[Element and text location data]
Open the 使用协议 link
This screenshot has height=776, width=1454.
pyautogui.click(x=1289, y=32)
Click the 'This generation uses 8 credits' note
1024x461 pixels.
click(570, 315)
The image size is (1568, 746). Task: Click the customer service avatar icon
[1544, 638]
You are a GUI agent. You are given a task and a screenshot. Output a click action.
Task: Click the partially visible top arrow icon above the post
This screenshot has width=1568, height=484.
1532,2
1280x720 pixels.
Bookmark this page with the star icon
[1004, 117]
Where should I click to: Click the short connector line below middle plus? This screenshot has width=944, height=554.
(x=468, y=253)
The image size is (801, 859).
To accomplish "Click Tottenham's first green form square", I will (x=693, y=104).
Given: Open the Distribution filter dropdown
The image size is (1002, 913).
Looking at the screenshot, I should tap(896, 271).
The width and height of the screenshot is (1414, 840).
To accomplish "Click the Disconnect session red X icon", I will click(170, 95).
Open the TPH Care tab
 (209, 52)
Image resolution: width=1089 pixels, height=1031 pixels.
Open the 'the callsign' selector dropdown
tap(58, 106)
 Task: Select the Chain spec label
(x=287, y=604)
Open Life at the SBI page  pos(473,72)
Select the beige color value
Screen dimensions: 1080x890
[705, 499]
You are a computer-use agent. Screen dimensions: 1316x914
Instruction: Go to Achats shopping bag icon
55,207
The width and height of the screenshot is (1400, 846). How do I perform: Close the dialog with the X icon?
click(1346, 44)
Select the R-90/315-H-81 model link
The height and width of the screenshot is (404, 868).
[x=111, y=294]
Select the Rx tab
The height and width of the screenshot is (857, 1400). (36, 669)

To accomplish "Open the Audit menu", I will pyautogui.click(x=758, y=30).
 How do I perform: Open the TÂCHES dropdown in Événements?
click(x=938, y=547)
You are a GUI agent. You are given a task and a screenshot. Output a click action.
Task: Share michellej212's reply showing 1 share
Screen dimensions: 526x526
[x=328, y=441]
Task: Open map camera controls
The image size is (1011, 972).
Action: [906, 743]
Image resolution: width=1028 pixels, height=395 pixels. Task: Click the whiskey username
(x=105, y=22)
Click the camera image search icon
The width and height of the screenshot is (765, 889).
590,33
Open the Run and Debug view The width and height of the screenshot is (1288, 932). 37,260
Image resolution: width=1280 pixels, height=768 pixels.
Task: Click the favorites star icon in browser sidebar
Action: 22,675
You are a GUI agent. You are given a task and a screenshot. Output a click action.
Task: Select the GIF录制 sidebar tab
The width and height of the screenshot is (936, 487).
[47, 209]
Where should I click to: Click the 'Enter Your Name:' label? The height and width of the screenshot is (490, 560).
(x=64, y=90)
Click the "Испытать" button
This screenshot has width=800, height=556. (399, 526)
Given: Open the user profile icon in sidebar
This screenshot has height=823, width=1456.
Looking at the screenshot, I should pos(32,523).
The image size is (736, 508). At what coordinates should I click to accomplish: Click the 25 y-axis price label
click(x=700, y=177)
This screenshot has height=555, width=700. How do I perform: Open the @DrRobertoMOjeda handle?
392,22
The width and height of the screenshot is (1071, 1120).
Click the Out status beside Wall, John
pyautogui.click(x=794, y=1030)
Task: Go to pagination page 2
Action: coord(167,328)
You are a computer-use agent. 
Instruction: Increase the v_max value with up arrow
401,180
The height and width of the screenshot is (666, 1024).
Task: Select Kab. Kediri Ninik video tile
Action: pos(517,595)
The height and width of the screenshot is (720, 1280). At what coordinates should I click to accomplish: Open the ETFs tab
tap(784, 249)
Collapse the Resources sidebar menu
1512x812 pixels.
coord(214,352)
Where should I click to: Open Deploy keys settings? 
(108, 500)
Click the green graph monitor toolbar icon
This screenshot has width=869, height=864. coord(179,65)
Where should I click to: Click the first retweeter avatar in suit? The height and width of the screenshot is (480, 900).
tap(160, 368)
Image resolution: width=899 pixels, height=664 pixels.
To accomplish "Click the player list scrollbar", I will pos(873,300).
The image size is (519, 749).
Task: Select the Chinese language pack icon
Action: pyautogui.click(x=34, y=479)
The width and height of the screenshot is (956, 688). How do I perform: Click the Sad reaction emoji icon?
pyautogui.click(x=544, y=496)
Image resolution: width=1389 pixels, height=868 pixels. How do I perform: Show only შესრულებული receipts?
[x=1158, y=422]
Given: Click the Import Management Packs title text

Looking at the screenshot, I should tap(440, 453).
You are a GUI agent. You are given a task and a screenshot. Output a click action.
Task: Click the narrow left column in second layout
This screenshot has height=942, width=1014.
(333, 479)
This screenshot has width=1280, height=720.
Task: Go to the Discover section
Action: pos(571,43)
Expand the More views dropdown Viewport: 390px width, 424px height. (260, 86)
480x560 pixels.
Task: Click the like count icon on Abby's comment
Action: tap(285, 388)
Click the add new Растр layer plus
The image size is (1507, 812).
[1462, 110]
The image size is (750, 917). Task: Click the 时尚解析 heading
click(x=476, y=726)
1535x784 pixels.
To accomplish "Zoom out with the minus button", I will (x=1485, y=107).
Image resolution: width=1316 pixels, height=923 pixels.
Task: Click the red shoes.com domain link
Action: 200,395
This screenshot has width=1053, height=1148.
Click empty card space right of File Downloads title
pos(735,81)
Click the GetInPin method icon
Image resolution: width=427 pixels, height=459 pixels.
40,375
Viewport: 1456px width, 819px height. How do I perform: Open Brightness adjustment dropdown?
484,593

**PROMPT:** Pull out each line of the records above that contains the string "plus". Case counts.

**REPLY TO THE TASK:**
Where should I click to: Click the short connector line below middle plus? This screenshot has width=944, height=554.
Click the add new Растр layer plus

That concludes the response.